Senza parole, un vero gioiello, al Mac World 2008 Steve Jobs presenta un miniportatile che nulla invidia ai colleghi di maggiore stazza:
ha un monitor di 13,3 pollici con led (tecnologia ecologica) luminosissimo; un processore Intel Core 2 Duo da 1,6 GHz (con opzione da 1,8″), capacità di memoria di 80 Gb nella versione base, che monta un Hard disc da 1,8 pollici.
In più c’è l’opzione SSD: chip, circuiti elettronici capaci di funzionare da archivi: il Mac Book Air può montarne uno da 64 Gb.
Infine le novità che hanno letteralmente lasciato senza parole: stiamo parlando della scomparsa del lettore ottico: nessun cd o dvd a bordo.
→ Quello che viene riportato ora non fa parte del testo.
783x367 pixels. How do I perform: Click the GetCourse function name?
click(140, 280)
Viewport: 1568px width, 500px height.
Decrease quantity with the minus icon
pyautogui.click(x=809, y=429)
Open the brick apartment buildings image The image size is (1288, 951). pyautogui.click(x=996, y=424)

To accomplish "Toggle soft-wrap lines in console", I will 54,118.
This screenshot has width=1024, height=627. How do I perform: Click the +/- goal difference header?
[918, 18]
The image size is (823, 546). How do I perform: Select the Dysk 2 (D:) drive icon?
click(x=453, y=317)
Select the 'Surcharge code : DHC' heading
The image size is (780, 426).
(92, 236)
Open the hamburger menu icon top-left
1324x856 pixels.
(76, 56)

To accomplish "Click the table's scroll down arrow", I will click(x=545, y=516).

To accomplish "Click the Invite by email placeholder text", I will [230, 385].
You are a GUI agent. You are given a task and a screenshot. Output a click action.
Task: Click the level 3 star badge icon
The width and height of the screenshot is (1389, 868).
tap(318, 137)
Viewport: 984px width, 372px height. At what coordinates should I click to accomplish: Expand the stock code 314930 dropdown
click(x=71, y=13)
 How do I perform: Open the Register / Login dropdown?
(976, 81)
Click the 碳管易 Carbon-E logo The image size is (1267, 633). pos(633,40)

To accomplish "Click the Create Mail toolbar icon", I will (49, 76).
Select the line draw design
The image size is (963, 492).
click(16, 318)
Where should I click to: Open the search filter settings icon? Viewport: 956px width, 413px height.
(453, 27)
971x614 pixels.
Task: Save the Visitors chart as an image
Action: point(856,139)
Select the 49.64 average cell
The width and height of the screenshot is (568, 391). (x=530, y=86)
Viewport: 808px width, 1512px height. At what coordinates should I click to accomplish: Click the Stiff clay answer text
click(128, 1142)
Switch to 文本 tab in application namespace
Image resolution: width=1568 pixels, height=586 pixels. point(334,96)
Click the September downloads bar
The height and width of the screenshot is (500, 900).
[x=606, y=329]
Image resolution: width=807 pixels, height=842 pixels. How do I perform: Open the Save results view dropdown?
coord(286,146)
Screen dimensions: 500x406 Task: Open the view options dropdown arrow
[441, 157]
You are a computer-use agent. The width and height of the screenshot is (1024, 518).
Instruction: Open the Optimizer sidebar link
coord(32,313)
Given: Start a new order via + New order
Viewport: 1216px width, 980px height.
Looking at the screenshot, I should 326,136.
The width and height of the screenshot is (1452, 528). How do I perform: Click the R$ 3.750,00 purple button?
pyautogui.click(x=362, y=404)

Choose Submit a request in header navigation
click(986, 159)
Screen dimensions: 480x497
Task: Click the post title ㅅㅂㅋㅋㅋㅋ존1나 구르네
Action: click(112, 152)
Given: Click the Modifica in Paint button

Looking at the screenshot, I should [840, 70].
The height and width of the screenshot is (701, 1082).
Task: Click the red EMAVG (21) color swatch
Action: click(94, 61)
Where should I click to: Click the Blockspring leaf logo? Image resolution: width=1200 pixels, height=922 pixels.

Resta l’opzione di collegarne uno esterno, ma la novità assoluta è il Remote Disc: il Macbook Air può usare il cd o il dvd di qualsiasi Mac si trovi connesso tramite Wi-Fi, mostrandovi quindi la sua unità ottica come se fosse un disco interno.
Delle vecchie connessioni fisiche restano solo una porta Usb, un’uscita video in caso vogliate servirvi di un monitor esterno, e una connessione per le cuffie.